Last updated on July 7th, 2019 at 02:24 pm
The head of the National Association of Manufacturers says he’s glad both presidential campaigns have made manufacturing an important part of their campaigns, but also said some campaigning has cast the industry in a negative light.
“Hyperbole always is more interesting than fact,” said Jay Timmons, NAM president and chief executive officer. “The challenge for any institution will be how do we make sure that we’re having civil conversations after the election and presenting fact-based arguments rather than responding to rhetoric.”
Timmons said he believes manufacturers can work with Hillary Clinton or Donald Trump on increasing investment in infrastructure. His organization produced a report showing the need for nearly $1.3 trillion in additional infrastructure spending, with most of it coming on highways and bridges.
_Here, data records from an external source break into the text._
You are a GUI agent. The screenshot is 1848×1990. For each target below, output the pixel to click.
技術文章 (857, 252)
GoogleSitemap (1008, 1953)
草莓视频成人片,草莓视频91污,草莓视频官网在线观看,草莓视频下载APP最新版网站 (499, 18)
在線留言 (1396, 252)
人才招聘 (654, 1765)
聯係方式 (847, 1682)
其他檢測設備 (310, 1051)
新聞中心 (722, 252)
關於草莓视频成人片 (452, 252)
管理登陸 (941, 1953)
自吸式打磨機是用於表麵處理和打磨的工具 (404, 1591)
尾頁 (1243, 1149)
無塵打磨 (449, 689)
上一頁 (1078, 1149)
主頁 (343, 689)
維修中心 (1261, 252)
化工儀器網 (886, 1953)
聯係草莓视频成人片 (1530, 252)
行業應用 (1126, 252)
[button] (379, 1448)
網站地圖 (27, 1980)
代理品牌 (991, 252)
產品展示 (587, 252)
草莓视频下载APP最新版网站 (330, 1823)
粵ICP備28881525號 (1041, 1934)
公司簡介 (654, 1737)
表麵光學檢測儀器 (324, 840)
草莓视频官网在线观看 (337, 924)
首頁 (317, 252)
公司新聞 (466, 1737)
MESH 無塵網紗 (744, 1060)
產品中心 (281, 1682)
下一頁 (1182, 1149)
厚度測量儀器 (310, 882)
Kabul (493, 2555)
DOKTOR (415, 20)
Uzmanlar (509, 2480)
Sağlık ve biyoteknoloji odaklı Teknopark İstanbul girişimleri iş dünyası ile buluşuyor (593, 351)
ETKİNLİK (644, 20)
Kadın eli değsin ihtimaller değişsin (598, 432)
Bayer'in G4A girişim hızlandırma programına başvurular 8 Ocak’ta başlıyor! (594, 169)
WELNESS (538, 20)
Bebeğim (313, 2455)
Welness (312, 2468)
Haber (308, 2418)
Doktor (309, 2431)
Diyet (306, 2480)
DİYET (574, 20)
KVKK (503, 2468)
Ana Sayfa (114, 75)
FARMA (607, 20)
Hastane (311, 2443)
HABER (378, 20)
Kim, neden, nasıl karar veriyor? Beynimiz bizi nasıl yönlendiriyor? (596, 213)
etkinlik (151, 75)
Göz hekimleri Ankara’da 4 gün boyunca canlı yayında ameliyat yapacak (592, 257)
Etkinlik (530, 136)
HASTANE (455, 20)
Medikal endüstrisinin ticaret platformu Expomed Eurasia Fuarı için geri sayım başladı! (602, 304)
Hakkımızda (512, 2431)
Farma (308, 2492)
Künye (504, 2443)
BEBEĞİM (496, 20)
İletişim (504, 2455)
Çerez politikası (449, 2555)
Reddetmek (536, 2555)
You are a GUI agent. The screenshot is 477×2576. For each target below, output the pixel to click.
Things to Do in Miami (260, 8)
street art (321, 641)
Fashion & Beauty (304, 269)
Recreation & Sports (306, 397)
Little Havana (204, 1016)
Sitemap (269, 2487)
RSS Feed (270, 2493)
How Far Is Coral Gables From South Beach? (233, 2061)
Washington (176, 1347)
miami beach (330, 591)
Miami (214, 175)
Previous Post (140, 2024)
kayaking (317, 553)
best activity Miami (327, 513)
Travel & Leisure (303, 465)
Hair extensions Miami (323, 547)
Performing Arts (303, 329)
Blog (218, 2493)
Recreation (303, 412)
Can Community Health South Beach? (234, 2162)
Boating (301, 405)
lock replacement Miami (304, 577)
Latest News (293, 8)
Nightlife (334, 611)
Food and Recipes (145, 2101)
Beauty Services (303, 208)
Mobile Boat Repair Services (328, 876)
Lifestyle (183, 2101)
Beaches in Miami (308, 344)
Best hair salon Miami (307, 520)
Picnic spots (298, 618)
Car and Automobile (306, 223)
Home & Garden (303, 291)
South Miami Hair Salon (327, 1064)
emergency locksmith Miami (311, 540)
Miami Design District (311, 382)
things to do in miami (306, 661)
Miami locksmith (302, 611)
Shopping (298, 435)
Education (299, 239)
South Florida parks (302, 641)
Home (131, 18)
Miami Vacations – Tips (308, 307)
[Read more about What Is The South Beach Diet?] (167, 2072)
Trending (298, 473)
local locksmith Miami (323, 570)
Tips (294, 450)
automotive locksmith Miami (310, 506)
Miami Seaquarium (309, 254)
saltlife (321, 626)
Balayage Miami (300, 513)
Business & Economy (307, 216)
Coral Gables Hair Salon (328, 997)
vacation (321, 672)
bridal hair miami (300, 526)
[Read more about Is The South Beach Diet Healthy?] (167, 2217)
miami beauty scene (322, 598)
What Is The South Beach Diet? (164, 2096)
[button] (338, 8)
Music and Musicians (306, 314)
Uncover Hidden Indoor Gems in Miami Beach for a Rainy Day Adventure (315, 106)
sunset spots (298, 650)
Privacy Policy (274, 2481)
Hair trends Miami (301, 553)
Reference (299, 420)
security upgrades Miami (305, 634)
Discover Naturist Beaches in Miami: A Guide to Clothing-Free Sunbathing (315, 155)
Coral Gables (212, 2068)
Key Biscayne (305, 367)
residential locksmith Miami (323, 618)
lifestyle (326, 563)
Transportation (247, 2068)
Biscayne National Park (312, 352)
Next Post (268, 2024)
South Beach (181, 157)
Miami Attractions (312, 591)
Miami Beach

He said his organization doesn’t endorse any particular method of increasing revenue to fund the spending, but suggested taxes on companies repatriating money currently held overseas might be one source.
“My belief, and my commitment, is that the business community has to be the first one, first institution if you will, to step up and say to the next president, whoever he or she is, ‘we’re offering a hand of friendship, we want to work together. We will respectfully disagree when we feel the need to, but we will also enthusiastically work with you on areas where we have common concerns,’” Timmons said.
He said his organization hasn’t had “a particularly productive relationship” with the Obama administration or Congress and it has been “a difficult time for business to get its bearings.”
“On January 21st, we get to hit the restart button,” Timmons said. “Smart folks are going to take advantage of that opportunity and they’re going to try to achieve things for the good of the country.”
The exact types of legislation that would come forward will likely be dependent on who wins the White House and which party controls Congress. Timmons suggested Republican victories would make tax reform more likely while Democratic victories would increase the likelihood of progress on workforce development and immigration reform.
He said he’s confident progress can be made at least on some issues.
“I just don’t think there’s a high tolerance for inaction anymore,” he said. “I don’t think the American people are going to stand or four or even two more years of nothing happening.”